There is no single, universally accepted sequence of the examination that must be followed, but most clinicians begin with assessment of mental status followed by the cranial nerves, motor system, reflexes, sensory system, coordination, and gait. Whether the examination is basic or comprehensive, it is essential that it be performed in an orderly and systematic fashion to avoid errors and serious omissions. Thus, the best way to learn and gain expertise in the examination is to choose one’s own approach and practice it frequently and do it in the same exact sequence each time.
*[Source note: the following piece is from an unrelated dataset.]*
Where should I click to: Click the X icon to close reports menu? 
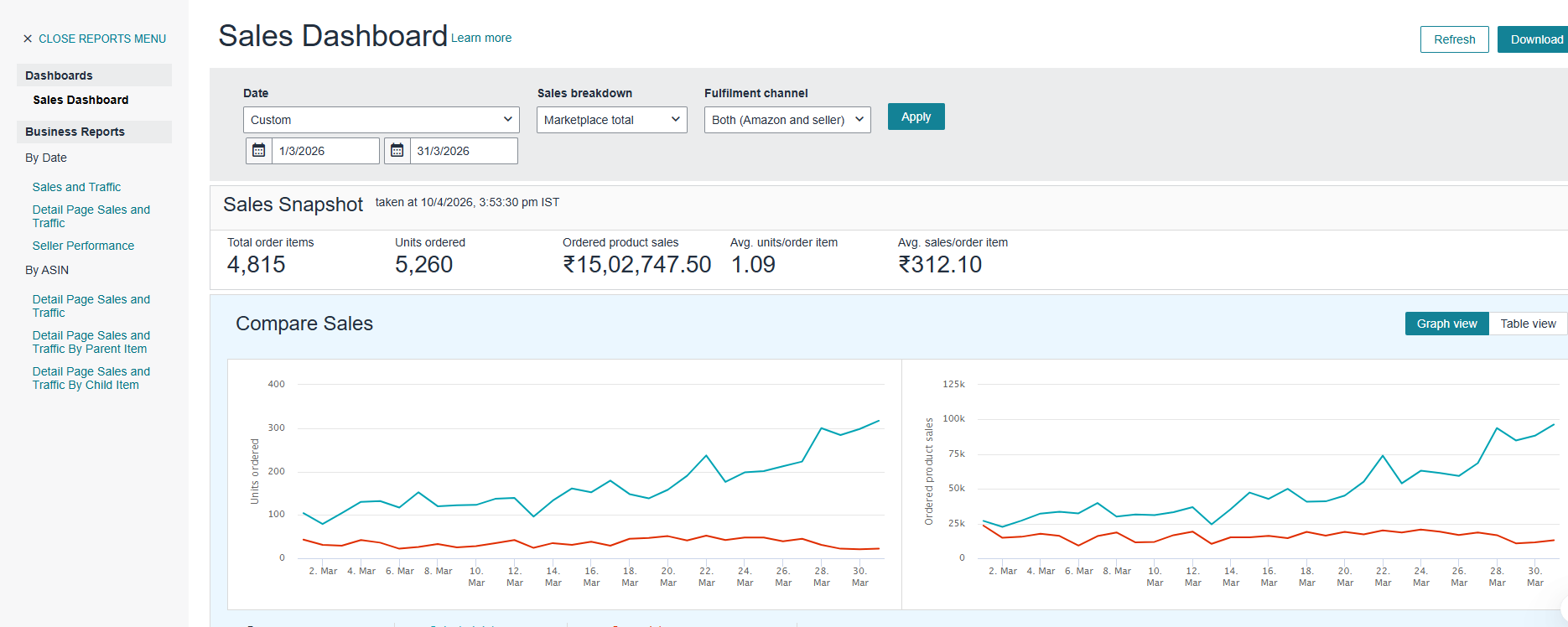point(28,39)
The detailed description that follows describes the more commonly used parts of the neurologic examination, with a particular emphasis on the components that are considered most helpful for the assessment of common neurologic problems. Each section also includes a brief description of the minimal examination necessary to adequately screen for abnormalities in a patient who has no symptoms suggesting neurologic dysfunction. A screening examination done in this way can be completed in 3–5 min.

Several additional points about the examination are worth noting. First, in recording observations, it is important to describe what is found rather than to apply a poorly defined medical term (e.g., “patient groans to sternal rub” rather than “obtunded”). Second, subtle CNS abnormalities are best detected by carefully comparing a patient’s performance on tasks that require simultaneous activation of both cerebral hemispheres (e.g., eliciting a pronator drift of an outstretched arm with the eyes closed; extinction on one side of bilaterally applied light touch, also with eyes closed; or decreased arm swing or a slight asymmetry when walking). Third, if the patient’s complaint is brought on by some activity, reproduce the activity in the office. If the complaint is of dizziness when the head is turned in one direction, have the patient do this and also look for associated signs on examination (e.g., nystagmus or dysmetria). If pain occurs after walking two blocks, have the patient leave the office and walk this distance and immediately return, and repeat the relevant parts of the examination. Finally, the use of tests that are individually tailored to the patient’s problem can be of value in assessing changes over time. Tests of walking a 7.5-m (25-ft) distance (normal, 5–6 s; note assistance, if any), repetitive finger or toe tapping (normal, 20–25 taps in 5 s), or handwriting are examples.